The dawn of modern media is something i write about on a regular basis, be that social media or otherwise. The future of the paper news appears to be an uncertain one, with online and mobile editions becoming the reader's choice. I thought i would take a look at how my own local paper is dealing with this.

The Leicester Mercury has a great history that goes back to the 19th Century. It releases a daily
paper version, and has an online version. As you would expect from a local paper, it dedicates itself to the events effecting the local community, with a section focused on world news. There is, however, a disparity between the audiences reached by their two versions.

The paper version is steeped in its own history. Although it covers modern events, it doesn't really appeal to the modern community. My grandfather has been reading it for almost his whole life, but when i read it i struggle to be engaged by it. I have two schools of thought as to why.

Firstly it could be a comparison issue. The online version, although with much the same content, is a really engaging read and is what i consider the gold standard of online news sites. Naturally by comparison any paper version is going to have a more of a conservative feel to it.

Secondly, one could argue that every paper news publication faces this same challenge. I consume so much news online, that i've almost forgotten how to read the paper versions, so i will naturally feel less comfortable with paper in my hands.

So when the same paper content can have such a different impact online, how can the newspaper ever survive?

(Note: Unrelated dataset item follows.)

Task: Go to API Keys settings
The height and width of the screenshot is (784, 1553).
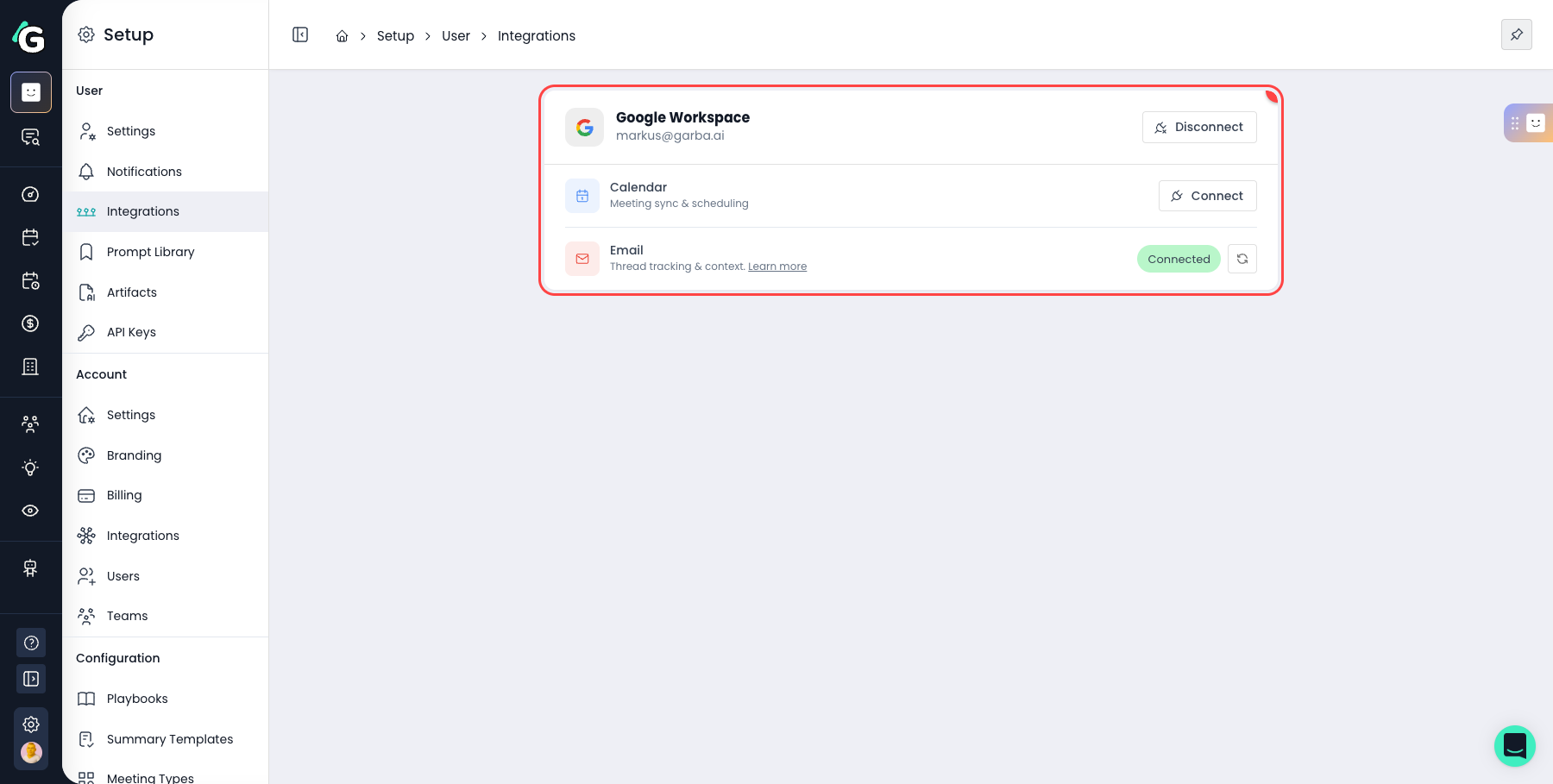Action: coord(131,332)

This is the big question, and the easy answer is often to make the paper version more like the online version. I say this is not the right move. Clearly something has to change to make local newspapers more appealing to the 'online generation', and i think the answer lies in the subtler changes. A really obvious example, i love to see the old photos sent into the paper. Someone looking to update the paper might think that to modernise is to remove evidence of the papers history…the 'sweeping overhaul' attitude. In fact, the more we move away from paper versions, the more opportunity there is for them to capitalise on that same history.

The i, sourced from I newspaper | Just another site
I use that example to illustrate my point, its a bit literal. More subtly i say that the modern newspaper has to find ways to engage with its audience in a broader way. This is a huge cliché, but i make no apology for it. A wonderful example of the modern newspaper success story is the Independent's sister paper, The i.

'The i' has really carved out its niche as 'the people's paper'. Read their short 'editor's article' each day and you can see that their readers have been at the heart of what they have done from the beginning. Their readers are often brutal with their feedback, but they give the feedback because the paper has a track record of having changed the paper based on that feedback. A paper like The Leicester Mercury has a very formal feel to it, and i wouldn't feel compelled to give feedback because i wouldn't believe it would be acted on.

They ran a great competition last year when they invited people to write their own articles, and i think they did something similar with the cartoons. It's this reader engagement that makes The i so brilliant.

So in this case, the cliché is true…reader engagement is the future of modern newspapers. The Leicester Mercury, like many other local papers, has achieved that in their online versions, but has yet to move away from the 'Letters Pages' of old to the modern blueprint of reader engagement.

Congratulations to their new editor, Richard Bettsworth, i look forward to the modern Mercury. To those Mercury staff who took offence to one of my tweets a few weeks ago, this was the point i was trying to make.